Finding out that Shōji Kawamori, one of the people who created Macross and one of the best mecha designers in history, was a welcome surprise, as you can see his fingerprints in the whole design of the Cradle and everything within the world. It’s really apparent in the final part of the game, with some seriously incredible-looking designs for the final boss battle. The game can feel a bit frustrating at times, but never too much to make you want to quit. It has the right level of challenge on normal difficulty, along with higher challenges after you beat the game. The game also has training missions you unlock during the story, which feel like VR missions from the Metal Gear Solid franchise mashed up with challenge levels from 3D Super Mario games. That sounds like a crazy mash-up, and it is, but while challenging to the point of frustration, the rewards you get to improve your stats are needed for some of the later battles.

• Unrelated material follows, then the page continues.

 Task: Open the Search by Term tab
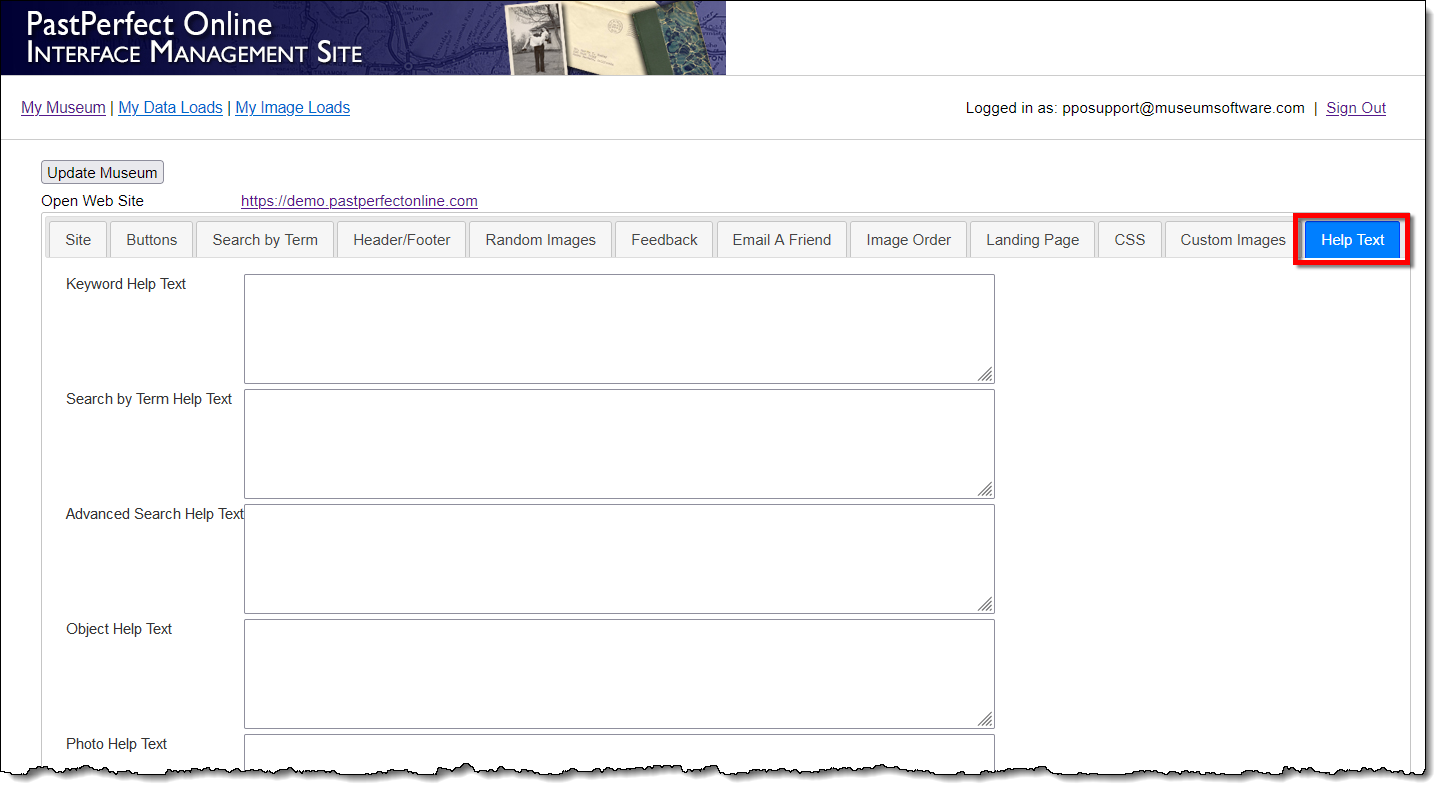click(x=265, y=240)
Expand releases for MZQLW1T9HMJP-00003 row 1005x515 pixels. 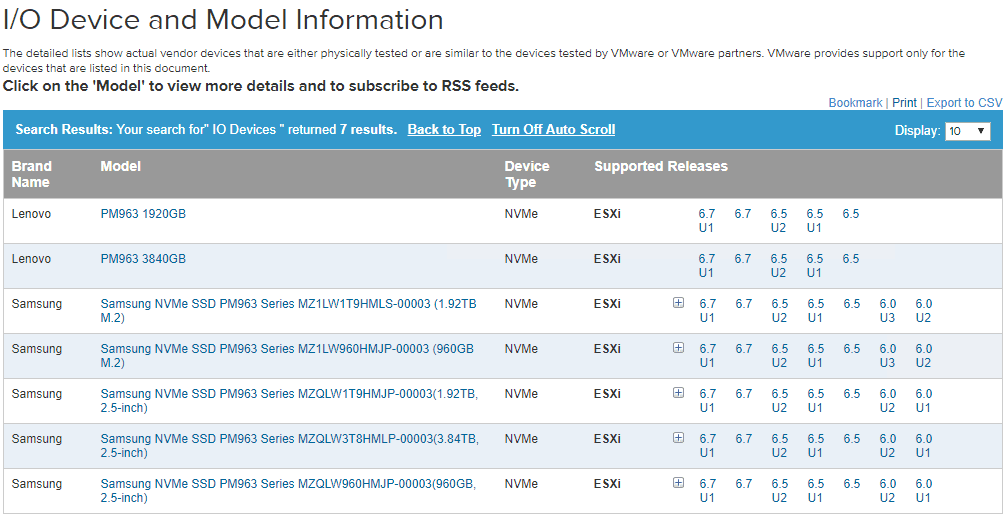pos(679,393)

Screenshot captured on PlayStation 5
I could probably go on about the weapons, but they are all good with great risk and reward for each, and come around at exactly the right time. There are also Mods that give you effects for damage and health. Cool options for Diana’s hacking, mess up the robots, and decent puzzles. All this is good work, hand in hand with the story. The story did something surprising in how it weaves in ideas and worries about AI and how it affects humanity, mostly from a work and purpose perspective, as you discover all the scattered lore through the empty Cradle. It also juggles with the nature of corporations and their responsibilities in capitalism and how they treat people, and even this new species it’s bringing about. There’s a sadness at the heart of this game that is balanced out by the hope and joy Hugh tries to imbue Diana with about life and living on Earth. PRAGMATA is a stellar game and is a standout for the year already and for this current generation. Capcom has taken the responsibility of showing what this era can be and has another amazing title in its library to prove it.
Screenshot captured on PlayStation 5
PRAGMATA was played on a PlayStation 5 via a review code provided by Capcom.